Las normas laborales han privilegiado que los trabajadores tengan estabilidad en el empleo, lo que ha conducido a limitar severamente la contratación temporal y a dificultar el despido a través de compensaciones.

Según el Banco Interamericano de Desarrollo (BID), "en la mayoría de los países de la región latinomericana, el costo de despido de un trabajador al cabo de un año de trabajo es superior a un mes de salario y en ocho países es superior a dos meses.

A los diez años de antigüedad los costos de despido son aún mayores, por lo menos seis meses de salario en la mayoría de los países. En Honduras las relaciones laborales en las empresas aparecen altamente reguladas respecto de otros países de Centroamérica.

Empresarios

Para el director del Consejo Hondureño de la Empresa Privada (Cohep), Armando Urtecho, se debe reformar la Ley de Salario Mínimo para ajustarla a la realidad del mercado laboral de Honduras.
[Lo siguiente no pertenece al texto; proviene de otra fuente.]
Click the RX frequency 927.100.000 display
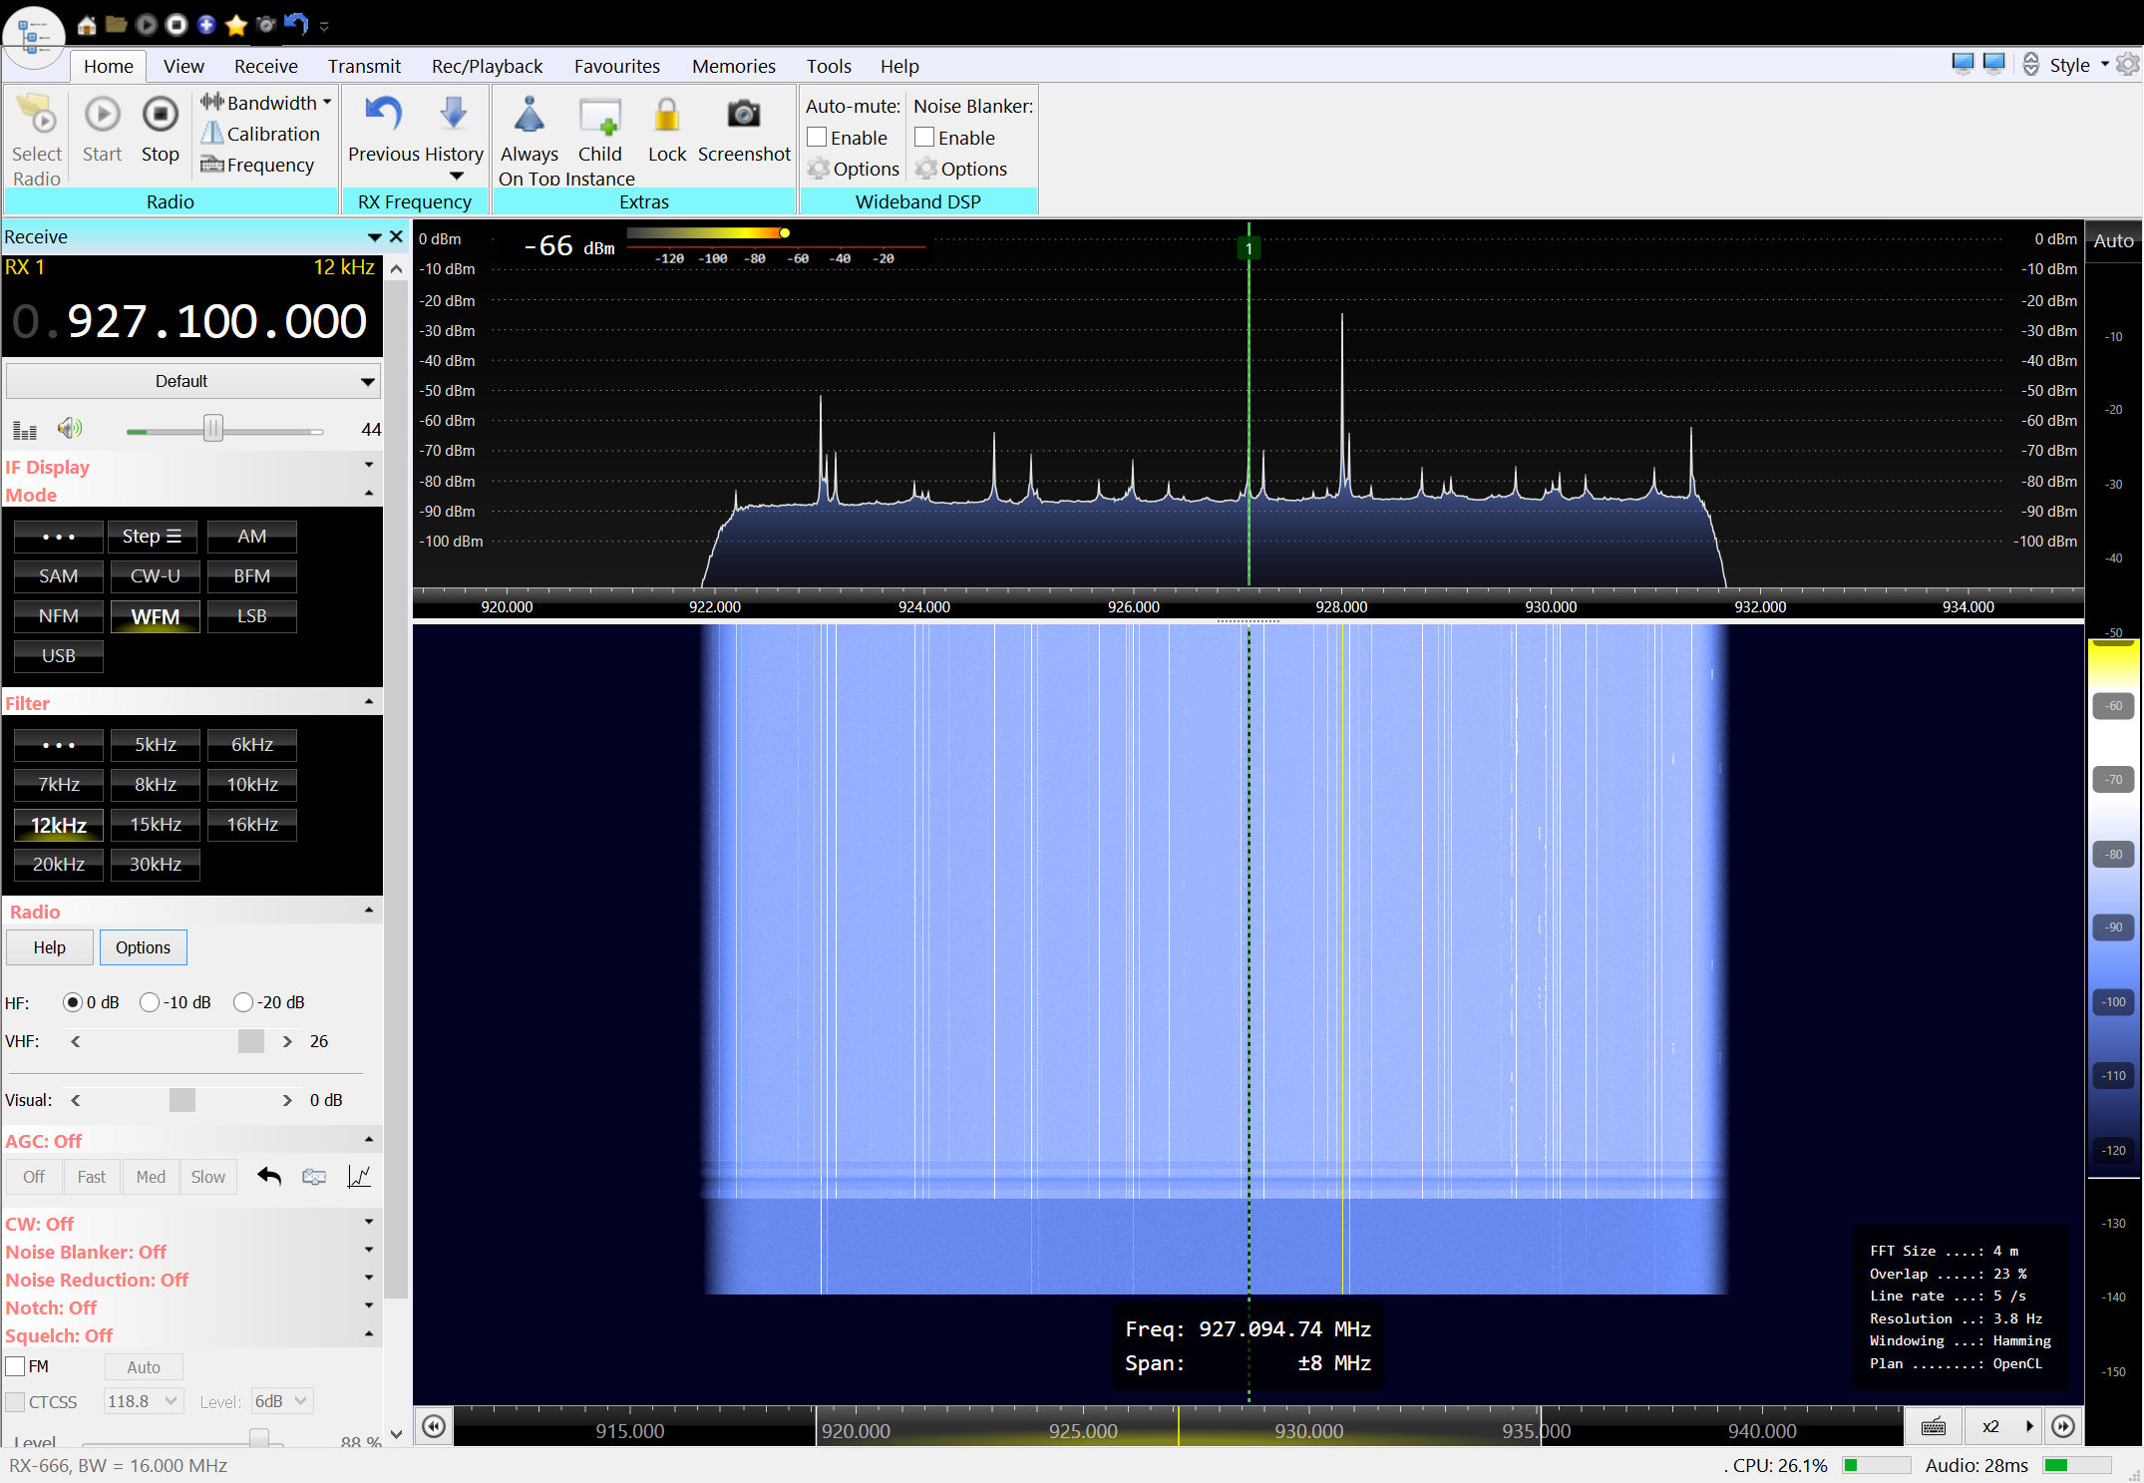Viewport: 2144px width, 1483px height. tap(216, 321)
También proponen elevar el nivel de capacitación de los obreros.

Obreros, escépticos a las cifras oficiales

El secretario adjunto de la Confederación Unitaria de Trabajadores de Honduras, (Cuth), José Luis Baquedano, se mostró escéptico respecto a las cifras oficiales que se utilizarán en la discusión del salario mínimo para 2011.

Los trabajadores y empresarios conocerán el próximo 5 de enero de 2011, los estudios económicos elaborados por el Banco Central de Honduras (BCH), el Instituto Nacional de Estadísticas (INE) y Finanzas entre otras entidades gubernamentales.

"Los datos que nos presentarán estas entidades son conservadores. Dependiendo de esto y de nuestros estudios correspondientes, consensuaremos nuestra propuesta salarial unificada y la presentaremos al sector privado", indicó.

El dirigente recalcó que las centrales obreras están anuentes a cerrar este proceso en el menor tiempo posible, pero que esto dependerá de las posiciones de los empresarios.

Para Baquedano se debe fijar el nuevo salario en enero de 2011. "Buscaremos acercamientos con los empresarios para viabilizar este proceso y consensuar una posición conjunta. Durante 2010 se brindó un aumento pírrico a los obreros", lamentó.